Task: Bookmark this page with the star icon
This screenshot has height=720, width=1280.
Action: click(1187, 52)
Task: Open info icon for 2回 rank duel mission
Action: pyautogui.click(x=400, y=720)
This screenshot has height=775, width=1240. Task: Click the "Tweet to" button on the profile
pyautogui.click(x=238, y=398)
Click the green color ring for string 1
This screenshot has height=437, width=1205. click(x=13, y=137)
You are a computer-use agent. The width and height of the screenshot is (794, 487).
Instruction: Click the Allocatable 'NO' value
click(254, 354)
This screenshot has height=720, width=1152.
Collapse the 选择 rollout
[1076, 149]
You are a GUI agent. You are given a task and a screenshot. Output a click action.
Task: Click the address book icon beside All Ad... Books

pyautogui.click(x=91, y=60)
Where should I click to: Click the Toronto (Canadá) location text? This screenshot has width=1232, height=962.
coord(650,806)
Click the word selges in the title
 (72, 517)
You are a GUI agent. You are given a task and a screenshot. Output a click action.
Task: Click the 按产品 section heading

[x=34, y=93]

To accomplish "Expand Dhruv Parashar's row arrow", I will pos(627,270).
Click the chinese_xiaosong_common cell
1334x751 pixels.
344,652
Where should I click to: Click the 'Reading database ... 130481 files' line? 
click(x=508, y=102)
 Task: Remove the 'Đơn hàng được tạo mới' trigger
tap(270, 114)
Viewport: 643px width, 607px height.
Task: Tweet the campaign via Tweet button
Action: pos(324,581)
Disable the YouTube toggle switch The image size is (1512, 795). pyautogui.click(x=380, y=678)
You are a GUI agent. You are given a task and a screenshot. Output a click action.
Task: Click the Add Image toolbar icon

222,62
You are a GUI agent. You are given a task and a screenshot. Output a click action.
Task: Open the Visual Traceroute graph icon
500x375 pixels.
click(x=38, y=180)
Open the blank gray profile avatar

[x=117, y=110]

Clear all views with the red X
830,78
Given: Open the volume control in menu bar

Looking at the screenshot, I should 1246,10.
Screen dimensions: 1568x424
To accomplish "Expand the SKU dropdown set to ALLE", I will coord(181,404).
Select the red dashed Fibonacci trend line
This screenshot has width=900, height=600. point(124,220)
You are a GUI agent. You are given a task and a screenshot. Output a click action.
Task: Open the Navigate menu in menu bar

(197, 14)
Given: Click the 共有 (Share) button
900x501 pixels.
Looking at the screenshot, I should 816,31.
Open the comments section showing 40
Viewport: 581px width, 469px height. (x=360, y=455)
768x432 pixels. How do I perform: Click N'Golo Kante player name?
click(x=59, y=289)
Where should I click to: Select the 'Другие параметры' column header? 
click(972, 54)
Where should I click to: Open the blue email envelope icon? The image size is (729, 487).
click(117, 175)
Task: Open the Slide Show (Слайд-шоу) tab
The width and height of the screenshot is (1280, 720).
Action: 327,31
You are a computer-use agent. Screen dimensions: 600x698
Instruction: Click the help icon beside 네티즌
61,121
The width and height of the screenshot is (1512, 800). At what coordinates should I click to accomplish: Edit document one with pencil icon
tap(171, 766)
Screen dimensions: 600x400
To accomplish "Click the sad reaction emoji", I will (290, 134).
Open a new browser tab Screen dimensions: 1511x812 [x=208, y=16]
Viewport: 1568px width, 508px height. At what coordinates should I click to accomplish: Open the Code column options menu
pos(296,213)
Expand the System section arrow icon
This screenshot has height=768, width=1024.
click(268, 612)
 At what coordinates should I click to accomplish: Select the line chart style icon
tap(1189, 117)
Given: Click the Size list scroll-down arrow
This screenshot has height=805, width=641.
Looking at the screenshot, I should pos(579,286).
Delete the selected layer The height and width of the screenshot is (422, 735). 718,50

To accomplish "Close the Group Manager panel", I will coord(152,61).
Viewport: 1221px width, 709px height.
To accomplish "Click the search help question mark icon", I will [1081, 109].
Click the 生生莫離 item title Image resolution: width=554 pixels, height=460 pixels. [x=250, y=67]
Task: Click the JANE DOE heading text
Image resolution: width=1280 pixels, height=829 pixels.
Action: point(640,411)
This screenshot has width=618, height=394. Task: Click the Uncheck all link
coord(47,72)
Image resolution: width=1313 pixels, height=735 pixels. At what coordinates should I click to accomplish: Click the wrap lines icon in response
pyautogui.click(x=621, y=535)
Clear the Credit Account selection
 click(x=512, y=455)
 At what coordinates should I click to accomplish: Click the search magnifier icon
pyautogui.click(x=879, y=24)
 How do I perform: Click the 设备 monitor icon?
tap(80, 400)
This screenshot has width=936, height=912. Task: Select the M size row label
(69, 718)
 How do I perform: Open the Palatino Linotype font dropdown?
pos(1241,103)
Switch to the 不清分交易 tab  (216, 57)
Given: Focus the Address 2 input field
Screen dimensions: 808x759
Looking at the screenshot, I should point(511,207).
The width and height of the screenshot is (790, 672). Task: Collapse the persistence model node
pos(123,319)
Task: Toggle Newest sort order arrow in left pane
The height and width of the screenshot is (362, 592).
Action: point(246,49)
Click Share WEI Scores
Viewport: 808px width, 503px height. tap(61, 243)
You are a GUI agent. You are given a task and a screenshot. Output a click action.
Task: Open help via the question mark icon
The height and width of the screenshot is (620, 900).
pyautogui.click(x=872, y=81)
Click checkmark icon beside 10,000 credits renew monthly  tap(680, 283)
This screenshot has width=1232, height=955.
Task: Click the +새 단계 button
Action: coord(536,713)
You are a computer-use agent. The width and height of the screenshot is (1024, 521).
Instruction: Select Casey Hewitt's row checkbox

━━━

Each entry must appear again in the answer exactly as written.

Task: Bookmark this page with the star icon
This screenshot has height=720, width=1280.
Action: click(1187, 52)
Task: Open info icon for 2回 rank duel mission
Action: pyautogui.click(x=400, y=720)
This screenshot has height=775, width=1240. Task: Click the "Tweet to" button on the profile
pyautogui.click(x=238, y=398)
Click the green color ring for string 1
This screenshot has height=437, width=1205. click(x=13, y=137)
You are a computer-use agent. The width and height of the screenshot is (794, 487).
Instruction: Click the Allocatable 'NO' value
click(254, 354)
This screenshot has height=720, width=1152.
Collapse the 选择 rollout
[1076, 149]
You are a GUI agent. You are given a task and a screenshot. Output a click action.
Task: Click the address book icon beside All Ad... Books

pyautogui.click(x=91, y=60)
Where should I click to: Click the Toronto (Canadá) location text? This screenshot has width=1232, height=962.
coord(650,806)
Click the word selges in the title
 (72, 517)
You are a GUI agent. You are given a task and a screenshot. Output a click action.
Task: Click the 按产品 section heading

[x=34, y=93]

To accomplish "Expand Dhruv Parashar's row arrow", I will pos(627,270).
Click the chinese_xiaosong_common cell
1334x751 pixels.
344,652
Where should I click to: Click the 'Reading database ... 130481 files' line? 
click(x=508, y=102)
 Task: Remove the 'Đơn hàng được tạo mới' trigger
tap(270, 114)
Viewport: 643px width, 607px height.
Task: Tweet the campaign via Tweet button
Action: pos(324,581)
Disable the YouTube toggle switch The image size is (1512, 795). pyautogui.click(x=380, y=678)
You are a GUI agent. You are given a task and a screenshot. Output a click action.
Task: Click the Add Image toolbar icon

222,62
You are a GUI agent. You are given a task and a screenshot. Output a click action.
Task: Open the Visual Traceroute graph icon
500x375 pixels.
click(x=38, y=180)
Open the blank gray profile avatar

[x=117, y=110]

Clear all views with the red X
830,78
Given: Open the volume control in menu bar

Looking at the screenshot, I should 1246,10.
Screen dimensions: 1568x424
To accomplish "Expand the SKU dropdown set to ALLE", I will coord(181,404).
Select the red dashed Fibonacci trend line
This screenshot has width=900, height=600. point(124,220)
You are a GUI agent. You are given a task and a screenshot. Output a click action.
Task: Open the Navigate menu in menu bar

(197, 14)
Given: Click the 共有 (Share) button
900x501 pixels.
Looking at the screenshot, I should 816,31.
Open the comments section showing 40
Viewport: 581px width, 469px height. (x=360, y=455)
768x432 pixels. How do I perform: Click N'Golo Kante player name?
click(x=59, y=289)
Where should I click to: Select the 'Другие параметры' column header? 
click(972, 54)
Where should I click to: Open the blue email envelope icon? The image size is (729, 487).
click(117, 175)
Task: Open the Slide Show (Слайд-шоу) tab
The width and height of the screenshot is (1280, 720).
Action: 327,31
You are a computer-use agent. Screen dimensions: 600x698
Instruction: Click the help icon beside 네티즌
61,121
The width and height of the screenshot is (1512, 800). At what coordinates should I click to accomplish: Edit document one with pencil icon
tap(171, 766)
Screen dimensions: 600x400
To accomplish "Click the sad reaction emoji", I will (290, 134).
Open a new browser tab Screen dimensions: 1511x812 [x=208, y=16]
Viewport: 1568px width, 508px height. At what coordinates should I click to accomplish: Open the Code column options menu
pos(296,213)
Expand the System section arrow icon
This screenshot has height=768, width=1024.
click(268, 612)
 At what coordinates should I click to accomplish: Select the line chart style icon
tap(1189, 117)
Given: Click the Size list scroll-down arrow
This screenshot has height=805, width=641.
Looking at the screenshot, I should pos(579,286).
Delete the selected layer The height and width of the screenshot is (422, 735). 718,50

To accomplish "Close the Group Manager panel", I will coord(152,61).
Viewport: 1221px width, 709px height.
To accomplish "Click the search help question mark icon", I will [1081, 109].
Click the 生生莫離 item title Image resolution: width=554 pixels, height=460 pixels. [x=250, y=67]
Task: Click the JANE DOE heading text
Image resolution: width=1280 pixels, height=829 pixels.
Action: point(640,411)
This screenshot has width=618, height=394. Task: Click the Uncheck all link
coord(47,72)
Image resolution: width=1313 pixels, height=735 pixels. At what coordinates should I click to accomplish: Click the wrap lines icon in response
pyautogui.click(x=621, y=535)
Clear the Credit Account selection
 click(x=512, y=455)
 At what coordinates should I click to accomplish: Click the search magnifier icon
pyautogui.click(x=879, y=24)
 How do I perform: Click the 设备 monitor icon?
tap(80, 400)
This screenshot has width=936, height=912. Task: Select the M size row label
(69, 718)
 How do I perform: Open the Palatino Linotype font dropdown?
pos(1241,103)
Switch to the 不清分交易 tab  (216, 57)
Given: Focus the Address 2 input field
Screen dimensions: 808x759
Looking at the screenshot, I should point(511,207).
The width and height of the screenshot is (790, 672). Task: Collapse the persistence model node
pos(123,319)
Task: Toggle Newest sort order arrow in left pane
The height and width of the screenshot is (362, 592).
Action: point(246,49)
Click Share WEI Scores
Viewport: 808px width, 503px height. tap(61, 243)
You are a GUI agent. You are given a task and a screenshot. Output a click action.
Task: Open help via the question mark icon
The height and width of the screenshot is (620, 900).
pyautogui.click(x=872, y=81)
Click checkmark icon beside 10,000 credits renew monthly  tap(680, 283)
This screenshot has width=1232, height=955.
Task: Click the +새 단계 button
Action: coord(536,713)
You are a computer-use agent. The width and height of the screenshot is (1024, 521).
Instruction: Select Casey Hewitt's row checkbox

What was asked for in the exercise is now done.